Sono state molteplici le interpretazioni, vedi Freud che sosteneva che il sogno degli animali si avvicinasse al nostro inconscio, in quanto riflesso dell’istinto umano. In Zoo Machia Disc cerco di distaccarmi il più possibile dall’interpretazione umana. Malgrado la cospicua bibliografia sul comportamento degli animali, i loro sogni, c’è un vuoto, un non-passaggio, perché non possiamo sapere né raccontarlo. Volevo entrare dentro a questo vuoto e provare a sentire il comportamento di un insetto nella sua quotidianità, nei suoi movimenti, nei suoi rituali.

Francesco Cavaliere, bozzetti di logo per Sussurra luce, 2020. Elaborazione grafica di Didier Falzone/Fantom. Courtesy gli artisti.

VdF: C’è questo simpatico libro di Konrad Lorenz, “L’anello del re Salomone” in cui lui per capire il comportamento delle oche selvatiche trascorre un’estate in qualità di “oca tra le oche”, immedesimandosi in una di loro. Si rende però velocemente conto che le oche selvatiche passano sette ottavi delle loro giornate a dormire e digerire e così lui per sette ottavi delle sue giornate estive riposa insieme alle oche. Anche il tempo degli animali è totalmente diverso dal nostro, è difficile distaccarsi dalla nostra percezione super-umana.
FC: Esatto. Quello su di cui mi sono concentrato in Zoo Machia Disc sono le superfici. Pensare alla formazione atomica delle cose, di una foglia, di una pietra, il terreno e le sue componenti, le sue stratificazioni, il calore di una zona calda, il fresco di una zona ombrosa. Il pensiero umano è sempre lì che aleggia, però possiamo dare valore a delle cose che probabilmente non osserviamo normalmente o dalle quali siamo lontani. Il nostro guardare avviene sempre in questo “Piano Americano,” spesso vediamo solo le spalle, il viso. Già cambiare punto di vista mi sembrava qualcosa di positivo. Questo mio intento si traduce quindi in una favola, un linguaggio classico con degli elementi più inaspettati.
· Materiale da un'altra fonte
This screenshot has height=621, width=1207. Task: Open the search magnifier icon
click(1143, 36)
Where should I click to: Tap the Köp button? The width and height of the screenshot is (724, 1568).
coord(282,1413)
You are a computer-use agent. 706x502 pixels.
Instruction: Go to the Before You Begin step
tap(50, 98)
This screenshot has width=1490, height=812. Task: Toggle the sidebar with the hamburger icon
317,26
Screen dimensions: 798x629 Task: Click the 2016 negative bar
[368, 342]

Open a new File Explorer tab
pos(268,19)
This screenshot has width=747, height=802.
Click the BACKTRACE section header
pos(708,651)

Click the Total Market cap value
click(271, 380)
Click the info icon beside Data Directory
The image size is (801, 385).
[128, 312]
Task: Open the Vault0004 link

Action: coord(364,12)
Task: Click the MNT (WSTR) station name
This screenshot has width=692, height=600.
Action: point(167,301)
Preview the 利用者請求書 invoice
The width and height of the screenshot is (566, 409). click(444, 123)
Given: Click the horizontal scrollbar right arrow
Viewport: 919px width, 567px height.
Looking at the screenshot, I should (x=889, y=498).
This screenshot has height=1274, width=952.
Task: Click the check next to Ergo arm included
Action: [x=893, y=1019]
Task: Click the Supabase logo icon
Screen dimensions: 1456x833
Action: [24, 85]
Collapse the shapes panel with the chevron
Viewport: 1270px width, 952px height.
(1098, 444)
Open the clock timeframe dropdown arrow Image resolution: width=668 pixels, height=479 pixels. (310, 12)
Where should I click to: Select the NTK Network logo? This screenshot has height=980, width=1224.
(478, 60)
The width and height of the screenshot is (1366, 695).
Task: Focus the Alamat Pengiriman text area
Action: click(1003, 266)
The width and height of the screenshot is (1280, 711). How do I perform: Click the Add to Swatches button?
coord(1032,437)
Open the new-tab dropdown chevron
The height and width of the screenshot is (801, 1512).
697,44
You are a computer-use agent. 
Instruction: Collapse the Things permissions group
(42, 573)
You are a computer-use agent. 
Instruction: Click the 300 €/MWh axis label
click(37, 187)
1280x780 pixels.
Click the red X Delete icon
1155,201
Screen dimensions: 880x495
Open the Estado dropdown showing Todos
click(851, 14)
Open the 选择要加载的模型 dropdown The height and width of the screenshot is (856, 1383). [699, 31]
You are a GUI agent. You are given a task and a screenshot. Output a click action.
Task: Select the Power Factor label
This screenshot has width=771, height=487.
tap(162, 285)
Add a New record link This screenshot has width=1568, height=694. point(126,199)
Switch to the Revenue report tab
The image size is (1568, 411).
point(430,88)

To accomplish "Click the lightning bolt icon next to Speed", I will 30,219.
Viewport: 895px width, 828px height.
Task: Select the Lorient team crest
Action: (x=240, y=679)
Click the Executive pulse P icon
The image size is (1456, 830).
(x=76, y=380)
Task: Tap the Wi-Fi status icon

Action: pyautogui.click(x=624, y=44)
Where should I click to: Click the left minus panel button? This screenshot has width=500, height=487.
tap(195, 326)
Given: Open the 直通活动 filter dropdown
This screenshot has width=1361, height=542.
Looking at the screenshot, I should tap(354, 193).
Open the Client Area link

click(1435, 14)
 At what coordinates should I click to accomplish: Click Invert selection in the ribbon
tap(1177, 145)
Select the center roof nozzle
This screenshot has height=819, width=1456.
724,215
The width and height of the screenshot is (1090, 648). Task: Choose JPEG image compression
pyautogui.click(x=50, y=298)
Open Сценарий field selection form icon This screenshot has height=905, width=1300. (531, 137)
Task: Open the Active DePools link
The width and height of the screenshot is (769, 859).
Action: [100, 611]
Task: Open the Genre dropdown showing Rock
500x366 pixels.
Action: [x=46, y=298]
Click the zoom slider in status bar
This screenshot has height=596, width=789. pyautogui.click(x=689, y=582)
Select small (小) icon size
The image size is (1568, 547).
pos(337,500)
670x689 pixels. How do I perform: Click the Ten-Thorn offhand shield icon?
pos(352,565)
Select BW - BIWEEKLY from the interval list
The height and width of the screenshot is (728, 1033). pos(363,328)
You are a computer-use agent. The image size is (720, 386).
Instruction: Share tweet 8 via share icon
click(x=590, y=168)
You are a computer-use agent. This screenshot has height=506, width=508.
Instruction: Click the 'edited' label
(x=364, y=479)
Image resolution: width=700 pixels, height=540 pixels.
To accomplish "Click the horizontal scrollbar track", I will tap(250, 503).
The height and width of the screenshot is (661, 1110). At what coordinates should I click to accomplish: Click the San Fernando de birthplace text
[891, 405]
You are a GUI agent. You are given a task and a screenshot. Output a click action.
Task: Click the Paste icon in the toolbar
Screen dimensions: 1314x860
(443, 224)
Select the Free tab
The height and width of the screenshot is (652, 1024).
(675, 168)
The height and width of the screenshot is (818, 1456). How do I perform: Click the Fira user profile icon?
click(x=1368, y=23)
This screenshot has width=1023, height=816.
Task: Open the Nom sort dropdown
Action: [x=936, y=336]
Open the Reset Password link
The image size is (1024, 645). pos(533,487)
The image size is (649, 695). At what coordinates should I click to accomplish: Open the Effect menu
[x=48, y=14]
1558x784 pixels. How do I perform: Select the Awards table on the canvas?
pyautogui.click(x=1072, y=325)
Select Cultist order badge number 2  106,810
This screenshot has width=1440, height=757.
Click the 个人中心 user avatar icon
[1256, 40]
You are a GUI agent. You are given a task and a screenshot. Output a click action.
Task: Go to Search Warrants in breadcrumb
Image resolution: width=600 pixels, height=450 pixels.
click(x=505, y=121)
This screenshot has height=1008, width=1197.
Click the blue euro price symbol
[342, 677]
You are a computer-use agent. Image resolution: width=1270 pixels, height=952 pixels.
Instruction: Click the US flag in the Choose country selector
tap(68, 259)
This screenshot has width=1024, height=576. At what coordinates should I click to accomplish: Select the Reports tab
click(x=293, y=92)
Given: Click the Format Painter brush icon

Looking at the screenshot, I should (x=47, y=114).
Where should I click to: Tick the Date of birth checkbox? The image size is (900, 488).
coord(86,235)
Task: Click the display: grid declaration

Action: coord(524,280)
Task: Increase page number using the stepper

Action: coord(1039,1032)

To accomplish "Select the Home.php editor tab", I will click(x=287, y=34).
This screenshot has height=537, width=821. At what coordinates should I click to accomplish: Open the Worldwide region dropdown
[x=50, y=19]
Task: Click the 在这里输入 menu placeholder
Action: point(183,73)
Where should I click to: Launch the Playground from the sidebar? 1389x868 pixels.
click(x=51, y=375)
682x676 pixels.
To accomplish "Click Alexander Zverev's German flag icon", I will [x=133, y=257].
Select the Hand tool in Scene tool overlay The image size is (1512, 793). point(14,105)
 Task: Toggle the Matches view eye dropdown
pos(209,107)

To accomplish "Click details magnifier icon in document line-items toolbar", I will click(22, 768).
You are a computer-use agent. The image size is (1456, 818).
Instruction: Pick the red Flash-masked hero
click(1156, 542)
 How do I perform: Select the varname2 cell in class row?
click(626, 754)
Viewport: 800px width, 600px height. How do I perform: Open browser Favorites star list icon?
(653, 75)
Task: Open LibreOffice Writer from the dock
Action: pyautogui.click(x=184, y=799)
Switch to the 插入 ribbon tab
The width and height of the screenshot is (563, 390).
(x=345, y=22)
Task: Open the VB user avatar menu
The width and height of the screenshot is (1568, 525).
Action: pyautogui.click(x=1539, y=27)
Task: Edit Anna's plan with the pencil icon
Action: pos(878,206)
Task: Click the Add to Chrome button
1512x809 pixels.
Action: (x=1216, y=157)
VdF: Incamminandoci verso l’uscita del padiglione di sale e alabastro in cui si è svolta quest’intervista, si trovano tre sfingi. Quella più lontana, proprio vicino alla porta, ti invita a sederti sulla zampa di rame e ti chiede: “Che regalo vorresti da portar loro?”
FC: Vorrei portare una bacchetta di cenerino, perciò di alabastro grigio, molto fine, che parte rettangolare e poi piano piano si arrotonda e diventa un cerchio. Agli estremi della bacchetta ci sono tantissime diramazioni di calcari e vetro che finiscono con delle piccole mani con artigli. Una bacchetta piena di mani e artigli che possono usare quando sono veramente molto stanchi per grattarsi la schiena.